Collected data
++++

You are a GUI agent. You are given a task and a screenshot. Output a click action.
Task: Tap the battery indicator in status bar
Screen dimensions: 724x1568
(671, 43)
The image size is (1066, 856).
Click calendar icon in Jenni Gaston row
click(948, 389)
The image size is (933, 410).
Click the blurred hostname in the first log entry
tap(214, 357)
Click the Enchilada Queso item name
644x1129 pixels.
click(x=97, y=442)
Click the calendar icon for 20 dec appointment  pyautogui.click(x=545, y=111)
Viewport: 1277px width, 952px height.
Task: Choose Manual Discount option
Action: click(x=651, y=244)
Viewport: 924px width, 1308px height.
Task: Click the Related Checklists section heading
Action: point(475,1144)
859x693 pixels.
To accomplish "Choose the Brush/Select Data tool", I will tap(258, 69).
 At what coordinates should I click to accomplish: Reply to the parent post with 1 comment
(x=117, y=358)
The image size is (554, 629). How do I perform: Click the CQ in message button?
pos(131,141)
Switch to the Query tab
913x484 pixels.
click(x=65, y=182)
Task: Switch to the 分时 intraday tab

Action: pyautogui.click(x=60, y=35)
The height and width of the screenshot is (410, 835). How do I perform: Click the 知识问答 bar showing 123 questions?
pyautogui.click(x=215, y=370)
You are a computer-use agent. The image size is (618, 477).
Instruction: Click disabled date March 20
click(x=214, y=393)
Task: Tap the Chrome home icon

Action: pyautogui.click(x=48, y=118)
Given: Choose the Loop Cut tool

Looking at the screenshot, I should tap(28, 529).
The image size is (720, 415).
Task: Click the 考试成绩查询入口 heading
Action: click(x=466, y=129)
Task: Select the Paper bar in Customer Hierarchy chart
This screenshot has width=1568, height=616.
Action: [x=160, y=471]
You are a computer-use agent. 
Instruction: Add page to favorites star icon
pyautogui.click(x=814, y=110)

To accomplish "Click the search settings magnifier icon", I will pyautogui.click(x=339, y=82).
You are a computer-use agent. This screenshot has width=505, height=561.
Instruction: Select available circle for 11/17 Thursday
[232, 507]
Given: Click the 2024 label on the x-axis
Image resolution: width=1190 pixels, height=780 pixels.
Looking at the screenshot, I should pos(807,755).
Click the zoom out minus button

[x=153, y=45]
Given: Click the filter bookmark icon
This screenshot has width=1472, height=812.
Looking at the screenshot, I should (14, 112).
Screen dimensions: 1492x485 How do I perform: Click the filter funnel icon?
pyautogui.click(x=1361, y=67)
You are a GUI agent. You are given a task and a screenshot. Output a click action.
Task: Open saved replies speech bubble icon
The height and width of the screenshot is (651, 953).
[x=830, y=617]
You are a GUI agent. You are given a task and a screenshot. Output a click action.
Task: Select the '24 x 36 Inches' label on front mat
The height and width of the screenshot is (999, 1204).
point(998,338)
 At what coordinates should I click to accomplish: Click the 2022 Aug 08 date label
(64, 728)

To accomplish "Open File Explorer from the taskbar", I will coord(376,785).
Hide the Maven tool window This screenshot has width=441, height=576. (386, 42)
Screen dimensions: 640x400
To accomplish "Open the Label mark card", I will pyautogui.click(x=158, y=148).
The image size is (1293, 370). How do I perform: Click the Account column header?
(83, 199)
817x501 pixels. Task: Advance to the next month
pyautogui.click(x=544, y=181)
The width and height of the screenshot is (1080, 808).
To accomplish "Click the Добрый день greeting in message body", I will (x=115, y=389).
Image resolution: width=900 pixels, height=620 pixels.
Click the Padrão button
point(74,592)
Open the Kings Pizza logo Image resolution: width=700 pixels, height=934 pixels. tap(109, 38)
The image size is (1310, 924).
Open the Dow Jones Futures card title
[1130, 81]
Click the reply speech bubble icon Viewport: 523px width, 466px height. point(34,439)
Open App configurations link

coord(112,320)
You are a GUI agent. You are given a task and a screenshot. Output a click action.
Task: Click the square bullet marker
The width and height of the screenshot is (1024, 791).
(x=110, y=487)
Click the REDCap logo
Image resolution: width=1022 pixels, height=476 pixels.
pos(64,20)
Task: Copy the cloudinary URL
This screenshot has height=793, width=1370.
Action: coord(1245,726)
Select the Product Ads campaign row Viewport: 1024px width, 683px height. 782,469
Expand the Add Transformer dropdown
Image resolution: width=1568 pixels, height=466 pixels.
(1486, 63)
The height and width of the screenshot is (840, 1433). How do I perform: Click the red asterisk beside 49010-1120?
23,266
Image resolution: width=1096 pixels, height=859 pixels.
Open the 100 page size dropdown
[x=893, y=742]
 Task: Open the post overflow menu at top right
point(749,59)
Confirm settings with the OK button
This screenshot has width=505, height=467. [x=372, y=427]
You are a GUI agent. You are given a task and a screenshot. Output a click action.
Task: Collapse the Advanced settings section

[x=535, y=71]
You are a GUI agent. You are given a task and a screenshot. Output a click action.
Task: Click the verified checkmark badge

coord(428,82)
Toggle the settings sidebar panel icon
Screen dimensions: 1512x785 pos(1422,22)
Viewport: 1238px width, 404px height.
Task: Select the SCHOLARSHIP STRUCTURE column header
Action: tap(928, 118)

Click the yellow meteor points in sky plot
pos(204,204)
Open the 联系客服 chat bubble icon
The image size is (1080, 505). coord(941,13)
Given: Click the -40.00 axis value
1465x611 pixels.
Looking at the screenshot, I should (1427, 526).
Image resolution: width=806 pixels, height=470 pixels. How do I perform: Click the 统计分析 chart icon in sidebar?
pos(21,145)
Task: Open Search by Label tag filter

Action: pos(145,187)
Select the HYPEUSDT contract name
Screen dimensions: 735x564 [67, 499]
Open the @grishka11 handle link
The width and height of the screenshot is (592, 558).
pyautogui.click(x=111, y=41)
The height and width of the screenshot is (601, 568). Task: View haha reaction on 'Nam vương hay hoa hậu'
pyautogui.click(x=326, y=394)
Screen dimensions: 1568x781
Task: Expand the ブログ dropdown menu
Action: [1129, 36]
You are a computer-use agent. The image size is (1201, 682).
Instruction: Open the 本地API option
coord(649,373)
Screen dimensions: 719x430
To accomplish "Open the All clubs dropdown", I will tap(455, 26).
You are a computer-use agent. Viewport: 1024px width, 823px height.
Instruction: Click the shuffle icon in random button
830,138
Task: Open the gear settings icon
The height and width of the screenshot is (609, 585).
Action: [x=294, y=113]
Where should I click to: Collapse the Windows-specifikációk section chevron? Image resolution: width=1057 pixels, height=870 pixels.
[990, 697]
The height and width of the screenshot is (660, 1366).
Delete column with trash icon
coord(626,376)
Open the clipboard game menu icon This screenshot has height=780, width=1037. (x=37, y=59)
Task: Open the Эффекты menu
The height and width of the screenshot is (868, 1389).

++++

◆ ABOUT THIS TASK
Would you output, from the records above, exactly the run of lines that starts at the line containing "The height and width of the screenshot is (410, 835)." and ends at the line containing "Given: Click the filter bookmark icon", and only that run?

◆ ANSWER BELOW
The height and width of the screenshot is (410, 835). How do I perform: Click the 知识问答 bar showing 123 questions?
pyautogui.click(x=215, y=370)
You are a computer-use agent. The image size is (618, 477).
Instruction: Click disabled date March 20
click(x=214, y=393)
Task: Tap the Chrome home icon

Action: pyautogui.click(x=48, y=118)
Given: Choose the Loop Cut tool

Looking at the screenshot, I should tap(28, 529).
The image size is (720, 415).
Task: Click the 考试成绩查询入口 heading
Action: click(x=466, y=129)
Task: Select the Paper bar in Customer Hierarchy chart
This screenshot has width=1568, height=616.
Action: [x=160, y=471]
You are a computer-use agent. 
Instruction: Add page to favorites star icon
pyautogui.click(x=814, y=110)

To accomplish "Click the search settings magnifier icon", I will pyautogui.click(x=339, y=82).
You are a computer-use agent. This screenshot has width=505, height=561.
Instruction: Select available circle for 11/17 Thursday
[232, 507]
Given: Click the 2024 label on the x-axis
Image resolution: width=1190 pixels, height=780 pixels.
Looking at the screenshot, I should pos(807,755).
Click the zoom out minus button

[x=153, y=45]
Given: Click the filter bookmark icon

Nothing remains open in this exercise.